新たな船出も忖度なし! 立ち技格闘技イベント「K―1」が、新体制になって初のイベント「ReBoot~K―1 ReBIRTH~」(10日、横浜アリーナ)を開催した。セミでは金子晃大と玖村将史がスーパーバンタム級王座戦で激突。ワンデーで行われた外国人選手8人による無差別級トーナメントは中国のリュウ・ツァーが制した。

 注目の大会をこの男が黙っているはずがない。K―1好きを公言する〝バカサバイバー〟青木真也(40)は、大会直後に一方的に電話をかけてくると「今回はまさにイデオロギー闘争だった。前K―1の遺物である金子VS玖村と、箱庭的世界観を捨てて開催したトーナメント。そのイデオロギーのぶつかり合いを見せてもらったよ」と声をしゃがれさせる。

 これまでのK―1を、鎖国状態をつくった団体内で物語をつむぎ、観客に感情移入させやすくしていたと分析する青木は、それを「箱庭的」と呼んで一ファンとして楽しんでいた。

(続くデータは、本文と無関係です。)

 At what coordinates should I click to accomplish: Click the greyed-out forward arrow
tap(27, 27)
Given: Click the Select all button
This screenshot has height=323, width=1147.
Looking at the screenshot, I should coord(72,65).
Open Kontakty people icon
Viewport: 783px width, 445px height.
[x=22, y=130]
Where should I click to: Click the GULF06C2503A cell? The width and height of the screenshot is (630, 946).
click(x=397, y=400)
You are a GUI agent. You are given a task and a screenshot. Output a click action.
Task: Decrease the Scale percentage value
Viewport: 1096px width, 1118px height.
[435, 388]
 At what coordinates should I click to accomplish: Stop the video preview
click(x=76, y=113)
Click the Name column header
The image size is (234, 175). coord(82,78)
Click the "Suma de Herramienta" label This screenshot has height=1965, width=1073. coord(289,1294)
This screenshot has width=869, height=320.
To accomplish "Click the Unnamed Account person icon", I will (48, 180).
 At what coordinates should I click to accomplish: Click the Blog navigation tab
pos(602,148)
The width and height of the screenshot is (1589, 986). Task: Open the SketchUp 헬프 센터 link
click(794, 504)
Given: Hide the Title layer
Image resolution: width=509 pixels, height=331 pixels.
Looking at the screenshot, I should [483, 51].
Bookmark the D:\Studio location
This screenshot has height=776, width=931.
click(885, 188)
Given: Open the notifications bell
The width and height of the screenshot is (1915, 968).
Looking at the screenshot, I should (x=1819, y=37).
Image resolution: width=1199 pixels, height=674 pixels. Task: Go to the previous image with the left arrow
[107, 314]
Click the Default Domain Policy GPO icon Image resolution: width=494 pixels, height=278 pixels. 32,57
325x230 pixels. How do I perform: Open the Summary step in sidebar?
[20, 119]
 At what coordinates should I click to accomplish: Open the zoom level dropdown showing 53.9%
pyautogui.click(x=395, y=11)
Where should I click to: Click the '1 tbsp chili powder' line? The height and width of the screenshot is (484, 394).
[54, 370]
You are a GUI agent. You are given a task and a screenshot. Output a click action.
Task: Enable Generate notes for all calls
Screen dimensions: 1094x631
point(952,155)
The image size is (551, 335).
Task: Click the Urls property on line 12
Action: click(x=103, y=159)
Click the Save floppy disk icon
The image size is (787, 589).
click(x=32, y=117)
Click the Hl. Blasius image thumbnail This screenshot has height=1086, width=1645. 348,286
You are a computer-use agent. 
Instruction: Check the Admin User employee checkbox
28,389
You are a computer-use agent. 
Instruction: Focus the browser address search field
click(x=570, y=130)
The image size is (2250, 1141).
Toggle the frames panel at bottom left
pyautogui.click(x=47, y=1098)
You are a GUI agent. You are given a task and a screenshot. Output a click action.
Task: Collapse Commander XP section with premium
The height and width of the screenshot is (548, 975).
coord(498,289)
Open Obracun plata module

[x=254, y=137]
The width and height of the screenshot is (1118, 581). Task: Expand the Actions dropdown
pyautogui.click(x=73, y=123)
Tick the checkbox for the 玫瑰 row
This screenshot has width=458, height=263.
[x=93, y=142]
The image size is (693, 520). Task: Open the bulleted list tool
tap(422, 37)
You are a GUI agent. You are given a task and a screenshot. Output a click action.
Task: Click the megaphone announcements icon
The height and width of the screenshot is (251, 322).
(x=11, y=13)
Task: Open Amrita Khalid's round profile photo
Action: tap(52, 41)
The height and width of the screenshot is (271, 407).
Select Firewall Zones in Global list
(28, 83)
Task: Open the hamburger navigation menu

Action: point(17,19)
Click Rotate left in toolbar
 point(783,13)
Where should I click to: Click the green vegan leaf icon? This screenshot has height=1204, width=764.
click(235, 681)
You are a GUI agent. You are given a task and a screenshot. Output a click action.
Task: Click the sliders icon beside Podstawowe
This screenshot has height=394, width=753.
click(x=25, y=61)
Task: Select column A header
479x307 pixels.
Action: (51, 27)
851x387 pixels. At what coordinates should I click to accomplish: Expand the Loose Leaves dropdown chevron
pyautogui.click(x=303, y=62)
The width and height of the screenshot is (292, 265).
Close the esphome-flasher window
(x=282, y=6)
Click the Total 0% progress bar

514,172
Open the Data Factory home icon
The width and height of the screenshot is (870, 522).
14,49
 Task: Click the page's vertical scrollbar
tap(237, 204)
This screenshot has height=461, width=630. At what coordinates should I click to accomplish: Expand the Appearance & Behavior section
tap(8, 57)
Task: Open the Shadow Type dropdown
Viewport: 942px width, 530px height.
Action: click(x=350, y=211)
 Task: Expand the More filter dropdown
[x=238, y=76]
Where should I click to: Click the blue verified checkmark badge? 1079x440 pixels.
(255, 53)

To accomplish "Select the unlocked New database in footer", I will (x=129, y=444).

 だがこの日、方針を転換する強い意志を感じたといい「寂しかった。俺だけじゃないと思うよ。実際、観客席も空席が多かったじゃん。それがすべてだろ。知らない外国人選手を連れてきて海外の客に向けたヘビー級をやっても、日本のお客さんには届かないんだよ。感情移入できないじゃん」とメガネを光らせる。

 さらに「今の客はシビアで『感情移入できない』『主義主張が合わない』となったらすぐに離れていく。今のままだと時代に合わないと思う」とバッサリだ。

 その上で「でも、それは今回で経営陣もわかったわけじゃん。だから、ここから彼らが新しいK―1をどう時代にマッチさせていくのか見ていきたいよね」とスポーツドリンクを飲み干すや「それはそれとして、QUINTETのことは次だ!」と嫌な予告をして通話を一方的に切った。